The insurer sent an engineer to inspect the insured’s property and the engineer (expert) opined that the water intrusion was not covered under the policy based on the aforementioned exclusions.  Her opinion was that the water intrusion through the roof was the result of deterioration from age, tree branch abrasions, and construction defects based on how nails were installed into the shingles.  Based on this opinion, the insurer was denying coverage based on the (i) wear and tear, marring and deterioration exclusion and (ii) rain intruded through the roof based on a peril (construction defect) that was not covered under the policy.

 

The insured, as expected, had a competing expert that opined that a hail impact or high wind uplift (covered peril) in the days leading up to the rain event caused water to intrude through the roof and cause interior damage.   Under this opinion, the insured was presenting an expert opinion for coverage and why the insurer’s exclusions were inapplicable.

 

In this case, surprisingly, the trial court granted summary judgment in favor of the insurer.  However, this was reversed on appeal because the competing opinions as to coverage and the cause of the insured’s loss created a genuine issue of material fact.  Summary judgment cannot be granted if there are genuine issues of material fact.  See Garcia, supra, (“Given this conflict in the material evidence as to the cause of the loss, the trial court erred in entering final judgment in favor of First Community [insurer].”).

 

Another argument the insurer raised was that its engineer inspected the property within months after the date of loss whereas the insured’s expert is basing an opinion on an inspection that occurred three years after the fact.   This fact, albeit true, does not create a genuine issue of material fact.  Rather, it goes to the credibility of the experts at trial.  Which expert is more credible regarding the cause of the loss:  the insurer’s expert that inspected the property a few months after the loss or the insured’s expert that inspected the property years after the loss.  Well, the issue of credibility and how a jury / trier of fact weighs this in consideration of other evidence is not appropriate in determining a motion for summary judgment.

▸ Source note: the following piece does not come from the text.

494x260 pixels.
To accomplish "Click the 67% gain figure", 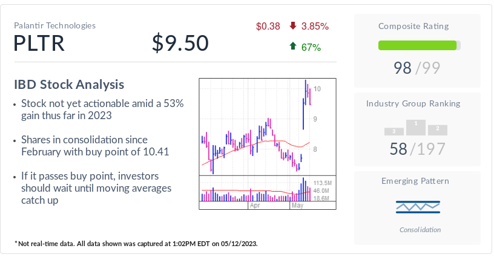I will [x=311, y=47].
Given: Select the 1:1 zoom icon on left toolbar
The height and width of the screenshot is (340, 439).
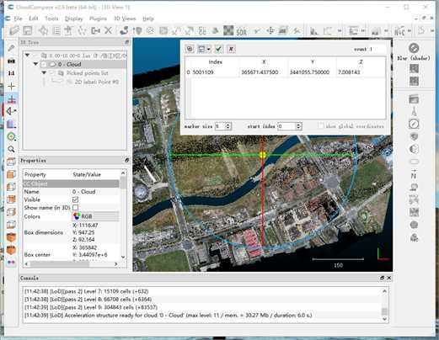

See Garcia, supra.

 

Experts are an important part of construction disputes including insurance coverage disputes and it is not uncommon for there to be competing expert opinions as to the cause of a loss, a defect, and, of course, damages.   

 

Please contact David Adelstein at dadelstein@gmail.com or (954) 361-4720 if you have questions or would like more information regarding this article. You can follow David Adelstein on Twitter @DavidAdelstein1.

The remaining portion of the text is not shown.